Later in the book, there is a photo of two homegirls — members of the Insane Juvenile Queens of South-Central — in which one girl drapes herself against the back of the other, her face suggesting the kind of yearning one sees when a child dissolves into the embrace of its mother. It is a telling portrait of the “homie love” to which gang members, male and female, constantly refer. Over and over, I've watched boys of this most supermasculine of subcultures standing with arms slung tenderly around each other or, in times of stress and sorrow, absently grasping each others' hands for comfort. Such gestures are, of course, familial rather than sexual, but they are not easily shown to an outsider. Rodriguez hung out long enough that, in photo after photo, the mask was dropped as gangsters of both genders showed themselves to be children – albeit children capable of horrific violence.

Rodriguez says that his inspiration for this project came in part from a 1950s Esquire photo essay on a Brooklyn youth gang by Bruce Davidson, with text by Norman Mailer. For his own text, Rodriguez made two smart choices. Poet-journalist (and former Weekly staffer) Ruben Martinez wrote the vivid introductory essay in which he retraces Rodriguez's photographic steps, interviewing many of the subjects with a novelist's instinct for the telling emotional detail, then effectively helping the reader place the images of gang life in the larger social context of the history of the Eastside. The book closes with an interview with renowned author and poet Luis J. Rodriguez. A former gang member, currently a gang worker and educator, Rodriguez is likely the most important and lyrical voice presently writing about la vida loca. His words bring the book to a strong interpretive close: “You see the face of God in all these children. That's what it's all about.”

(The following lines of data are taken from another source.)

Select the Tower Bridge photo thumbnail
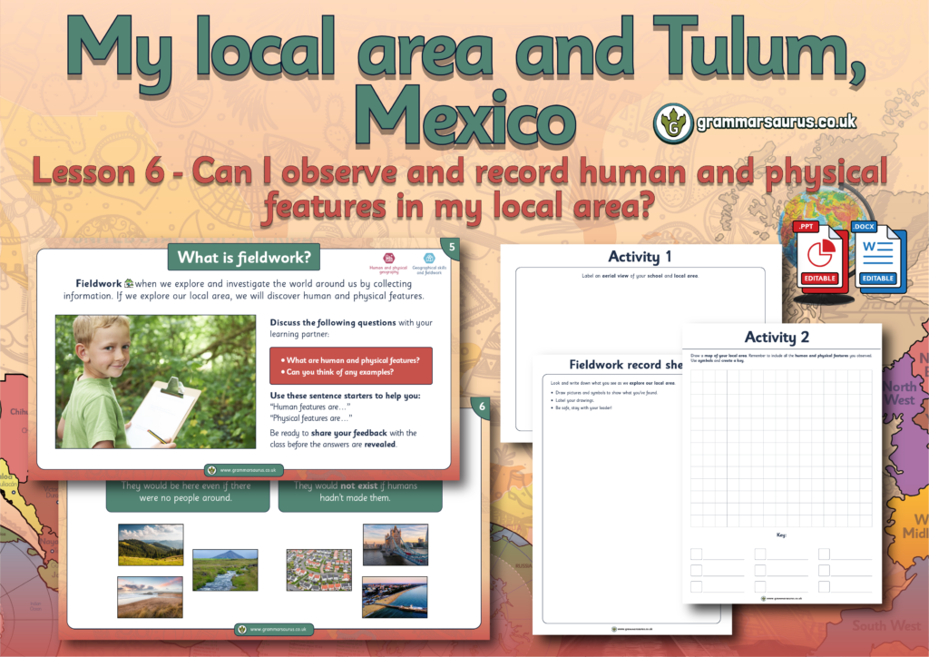Image resolution: width=929 pixels, height=657 pixels. click(x=395, y=544)
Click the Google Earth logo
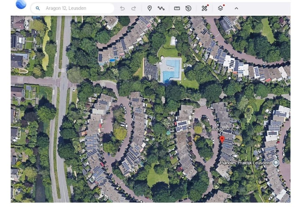 tap(20, 5)
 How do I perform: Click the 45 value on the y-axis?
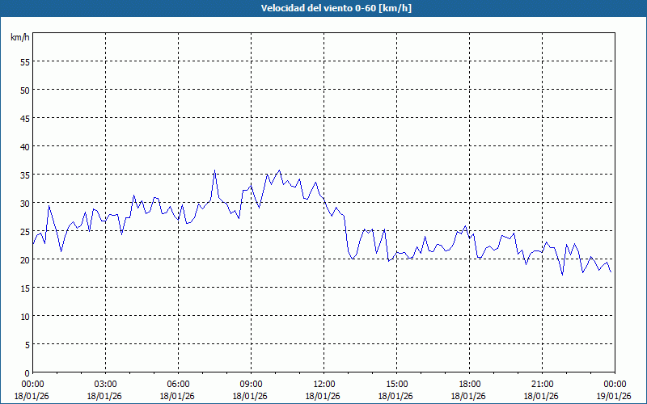click(x=24, y=118)
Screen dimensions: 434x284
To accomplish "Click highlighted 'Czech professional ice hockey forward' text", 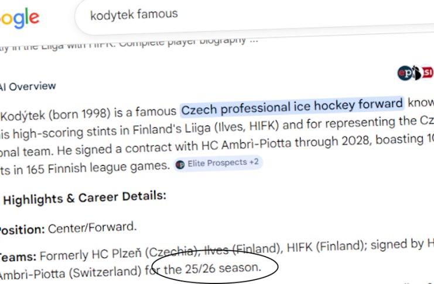I will click(292, 106).

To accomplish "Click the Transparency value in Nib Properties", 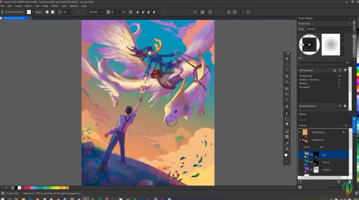I will (x=339, y=76).
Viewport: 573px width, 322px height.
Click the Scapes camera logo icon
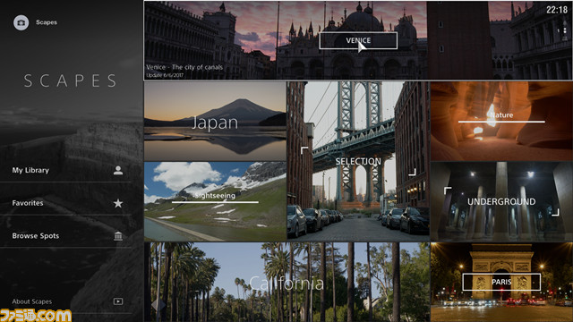(21, 22)
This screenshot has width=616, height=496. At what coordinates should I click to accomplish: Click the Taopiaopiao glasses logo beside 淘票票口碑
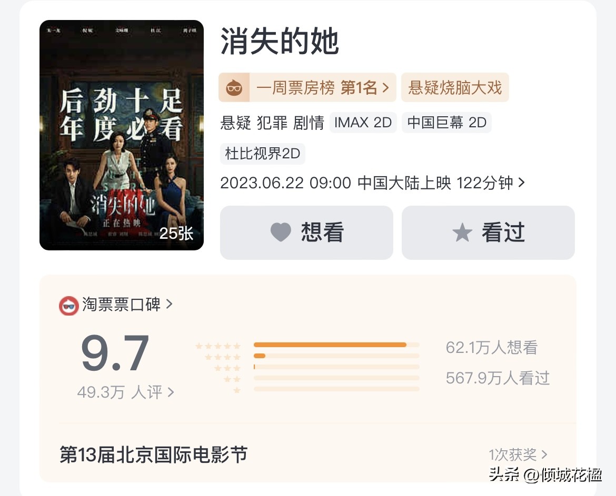(x=67, y=304)
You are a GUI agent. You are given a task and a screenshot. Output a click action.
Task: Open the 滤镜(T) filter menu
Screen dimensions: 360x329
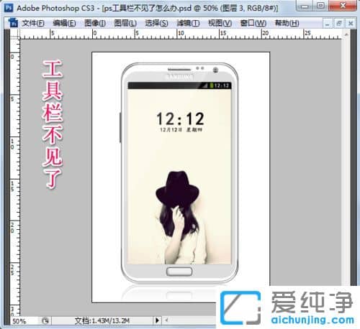click(188, 23)
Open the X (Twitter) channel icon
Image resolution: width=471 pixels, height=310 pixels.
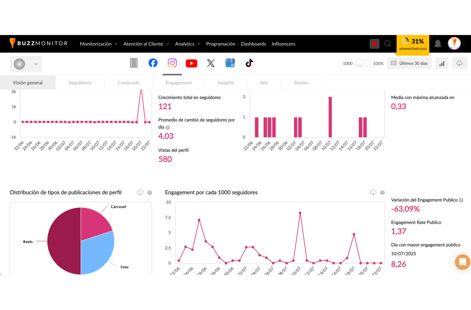[x=211, y=63]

If there is any real shortcoming to Rodriguez's book, it's that one continually has the sense that we aren't seeing all of his photos. A string of nearly unreadable proof-size shots scattered through the book's introductory text reinforces this feeling. Another source of irritation is the fashion in which many of the photos in the book are ordered. Sometimes, a series seems designed with a narrative flow in mind; other times, the sequencing appears maddeningly arbitrary.

In the end, I suspect that the gang wars of Los Angeles still have not found their Robert Capa. But in Rodriguez they may have found another kind of worthy documentarian. In his introduction, Martinez writes that in looking at these photos, he felt he was “seeing the neighborhood through a mother's eyes. Joe Rodriguez's photographs tell me that these homeboys are our children: American children, living American lives, in an American city.” This statement comes closest to expressing the value of East Side Stories. Taken individually, Rodriguez's photos are good, though not quite brilliant. Yet he has brought with his camera the caring eye of a parent. And when shooting a war fought almost entirely by children, perhaps that is the eye that's needed.

Celeste Fremon is the author of Father Greg and the Homeboys and the forthcoming Girlfriends, stories about the women of the Pico-Aliso housing projects.